Aujourd’hui, il est à constater que l'opposition peine à harmoniser ses positions face à la majorité. Bien que certains partis traditionnels semblent ouverts au dialogue, d'autres et d'autres restent sceptiques sur la sincérité du dialogue. Une unité complète semble difficile mais reste possible si des garanties crédibles sont offertes par le pouvoir.
-Que pensez-vous de la décision du gouvernement de créer une journée nationale de la diversité ?
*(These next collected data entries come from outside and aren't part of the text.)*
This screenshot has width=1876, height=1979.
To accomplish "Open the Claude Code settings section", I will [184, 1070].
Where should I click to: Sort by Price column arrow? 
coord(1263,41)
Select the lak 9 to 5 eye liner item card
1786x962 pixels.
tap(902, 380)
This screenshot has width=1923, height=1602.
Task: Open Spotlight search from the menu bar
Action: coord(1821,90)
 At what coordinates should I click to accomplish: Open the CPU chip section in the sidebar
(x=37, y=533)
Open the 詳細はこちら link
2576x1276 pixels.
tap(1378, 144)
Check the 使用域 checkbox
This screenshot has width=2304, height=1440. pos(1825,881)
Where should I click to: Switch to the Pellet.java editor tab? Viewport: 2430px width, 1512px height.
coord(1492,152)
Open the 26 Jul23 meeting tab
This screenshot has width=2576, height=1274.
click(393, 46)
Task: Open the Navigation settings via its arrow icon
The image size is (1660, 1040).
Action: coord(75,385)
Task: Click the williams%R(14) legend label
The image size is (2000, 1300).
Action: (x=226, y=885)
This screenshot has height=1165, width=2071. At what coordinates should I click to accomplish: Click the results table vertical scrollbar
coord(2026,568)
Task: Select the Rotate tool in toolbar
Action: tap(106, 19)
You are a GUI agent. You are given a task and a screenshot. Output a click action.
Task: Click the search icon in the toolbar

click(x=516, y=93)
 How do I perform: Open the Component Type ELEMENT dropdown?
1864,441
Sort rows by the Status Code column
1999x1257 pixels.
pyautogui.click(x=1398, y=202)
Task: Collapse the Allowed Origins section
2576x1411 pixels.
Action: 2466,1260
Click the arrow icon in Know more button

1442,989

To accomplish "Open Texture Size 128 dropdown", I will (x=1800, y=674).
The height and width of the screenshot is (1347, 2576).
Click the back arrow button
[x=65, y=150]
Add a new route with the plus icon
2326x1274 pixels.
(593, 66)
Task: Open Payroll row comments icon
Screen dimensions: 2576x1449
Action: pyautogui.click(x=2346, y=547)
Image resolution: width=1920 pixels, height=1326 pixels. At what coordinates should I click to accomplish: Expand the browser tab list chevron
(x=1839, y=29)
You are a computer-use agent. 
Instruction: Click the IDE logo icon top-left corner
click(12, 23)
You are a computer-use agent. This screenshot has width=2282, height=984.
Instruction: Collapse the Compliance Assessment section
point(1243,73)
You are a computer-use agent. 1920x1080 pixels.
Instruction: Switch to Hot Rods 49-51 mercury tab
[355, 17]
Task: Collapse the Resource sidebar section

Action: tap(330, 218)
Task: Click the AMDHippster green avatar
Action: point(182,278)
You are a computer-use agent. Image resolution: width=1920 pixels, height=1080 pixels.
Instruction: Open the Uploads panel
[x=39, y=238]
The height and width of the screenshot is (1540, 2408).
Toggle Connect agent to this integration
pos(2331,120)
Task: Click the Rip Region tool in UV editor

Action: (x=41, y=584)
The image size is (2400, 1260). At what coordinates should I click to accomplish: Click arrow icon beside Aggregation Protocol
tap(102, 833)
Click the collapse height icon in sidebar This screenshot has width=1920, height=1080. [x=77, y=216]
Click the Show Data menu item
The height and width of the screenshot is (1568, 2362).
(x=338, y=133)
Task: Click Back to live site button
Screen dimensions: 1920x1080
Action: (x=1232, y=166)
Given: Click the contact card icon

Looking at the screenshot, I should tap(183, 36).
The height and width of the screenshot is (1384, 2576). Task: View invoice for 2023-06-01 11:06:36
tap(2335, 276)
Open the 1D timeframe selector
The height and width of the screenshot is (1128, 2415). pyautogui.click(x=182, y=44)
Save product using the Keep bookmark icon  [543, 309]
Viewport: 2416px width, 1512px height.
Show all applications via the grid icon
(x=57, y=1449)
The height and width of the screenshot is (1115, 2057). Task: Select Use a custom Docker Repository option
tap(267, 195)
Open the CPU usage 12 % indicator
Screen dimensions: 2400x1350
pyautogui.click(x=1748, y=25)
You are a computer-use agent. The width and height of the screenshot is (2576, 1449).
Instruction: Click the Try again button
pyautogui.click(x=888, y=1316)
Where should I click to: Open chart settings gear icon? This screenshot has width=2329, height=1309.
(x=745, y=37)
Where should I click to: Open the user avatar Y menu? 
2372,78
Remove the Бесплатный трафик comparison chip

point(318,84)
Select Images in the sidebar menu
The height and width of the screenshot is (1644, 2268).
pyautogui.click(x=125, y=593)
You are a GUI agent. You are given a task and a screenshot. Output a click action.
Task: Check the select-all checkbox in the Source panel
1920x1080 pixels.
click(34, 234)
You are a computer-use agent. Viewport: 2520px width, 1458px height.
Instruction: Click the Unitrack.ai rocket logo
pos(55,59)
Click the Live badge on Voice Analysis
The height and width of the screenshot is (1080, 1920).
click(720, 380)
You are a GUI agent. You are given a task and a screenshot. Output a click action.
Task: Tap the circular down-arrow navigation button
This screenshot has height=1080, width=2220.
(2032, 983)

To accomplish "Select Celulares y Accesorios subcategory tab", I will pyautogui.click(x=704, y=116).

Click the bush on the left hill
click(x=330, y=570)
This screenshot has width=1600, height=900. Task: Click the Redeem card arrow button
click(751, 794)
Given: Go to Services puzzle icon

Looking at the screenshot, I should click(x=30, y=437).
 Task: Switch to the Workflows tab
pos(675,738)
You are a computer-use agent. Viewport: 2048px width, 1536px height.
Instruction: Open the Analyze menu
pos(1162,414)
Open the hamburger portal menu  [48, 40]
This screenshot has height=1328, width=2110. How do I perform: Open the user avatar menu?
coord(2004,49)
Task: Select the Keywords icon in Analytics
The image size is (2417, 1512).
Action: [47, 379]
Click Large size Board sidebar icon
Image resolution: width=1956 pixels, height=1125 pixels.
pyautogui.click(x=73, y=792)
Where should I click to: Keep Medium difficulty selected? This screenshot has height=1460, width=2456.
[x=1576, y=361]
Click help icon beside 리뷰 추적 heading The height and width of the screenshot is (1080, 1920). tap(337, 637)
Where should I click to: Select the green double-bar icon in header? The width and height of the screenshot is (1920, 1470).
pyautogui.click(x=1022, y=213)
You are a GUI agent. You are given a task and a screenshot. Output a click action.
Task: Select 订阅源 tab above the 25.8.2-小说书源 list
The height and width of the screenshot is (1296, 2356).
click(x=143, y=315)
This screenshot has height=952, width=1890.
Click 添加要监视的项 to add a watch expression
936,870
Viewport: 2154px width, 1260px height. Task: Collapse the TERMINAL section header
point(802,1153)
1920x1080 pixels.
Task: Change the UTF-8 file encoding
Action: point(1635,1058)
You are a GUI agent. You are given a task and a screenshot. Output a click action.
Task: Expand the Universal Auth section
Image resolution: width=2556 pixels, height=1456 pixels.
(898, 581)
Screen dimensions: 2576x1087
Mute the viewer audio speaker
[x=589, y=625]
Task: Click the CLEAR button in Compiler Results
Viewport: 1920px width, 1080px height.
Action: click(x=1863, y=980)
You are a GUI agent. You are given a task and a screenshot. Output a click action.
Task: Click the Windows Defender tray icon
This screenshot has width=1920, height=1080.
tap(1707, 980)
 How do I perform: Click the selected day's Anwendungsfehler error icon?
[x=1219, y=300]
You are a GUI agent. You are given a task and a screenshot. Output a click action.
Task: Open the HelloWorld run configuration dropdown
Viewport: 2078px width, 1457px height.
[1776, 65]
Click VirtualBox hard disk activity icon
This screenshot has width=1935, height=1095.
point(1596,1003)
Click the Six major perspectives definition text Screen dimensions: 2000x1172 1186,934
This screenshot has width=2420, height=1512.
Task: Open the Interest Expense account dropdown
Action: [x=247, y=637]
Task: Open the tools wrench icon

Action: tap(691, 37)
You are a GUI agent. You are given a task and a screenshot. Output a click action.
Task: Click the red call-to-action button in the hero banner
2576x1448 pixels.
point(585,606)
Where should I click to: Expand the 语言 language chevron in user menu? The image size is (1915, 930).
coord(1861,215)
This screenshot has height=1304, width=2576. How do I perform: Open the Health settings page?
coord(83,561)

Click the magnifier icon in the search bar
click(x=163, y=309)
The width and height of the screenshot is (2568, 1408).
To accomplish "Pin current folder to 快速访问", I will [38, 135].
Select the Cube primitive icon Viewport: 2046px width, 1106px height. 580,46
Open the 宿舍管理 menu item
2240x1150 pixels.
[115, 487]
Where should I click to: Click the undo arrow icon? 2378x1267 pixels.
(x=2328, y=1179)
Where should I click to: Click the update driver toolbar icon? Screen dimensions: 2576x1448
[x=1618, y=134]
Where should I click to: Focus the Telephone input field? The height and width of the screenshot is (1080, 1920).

-C'est beau à entendre "une journée nationale de la diversité". Est-ce un trompe-œil, un slogan où de la consommation pour certains ? Au moment où les inégalités sociales ont atteint leurparoxysme dans notre pays avec une arabisation achevée à outrance, des langues nationales non officialisées (pulaar, soninké, ouolof) et la faible représentation des communautés marginalisées et totalement exclues de la vie culturelle (négro-africains, harratines) dans la vie publique. Ces réalités sont de mon point de vue des obstacles à une véritable diversité culturelle.
En somme, si cette journée reflète une volonté politique d'unité nationale, son impact dépendra de mesures concrètes pour inclure toutes les composantes de la société mauritanienne.
Nous, au PAREN/VE, nous avons déjà travaillé autour d'un document avec des propositions concrètes qui répondent même au nom du parti, de la diversité culturelle et de la cohésion nationale.
Je serais surpris de voir qu'une journée puisse résoudre les fractures sociales déjà profondes.
Je ne saurais terminer sans rendre un hommage soutenu au feu président Docteur Kane Hamidou Baba (paix éternelle à son âme) qui disait : "dans un monde civilisé, le dialogue est une nécessité".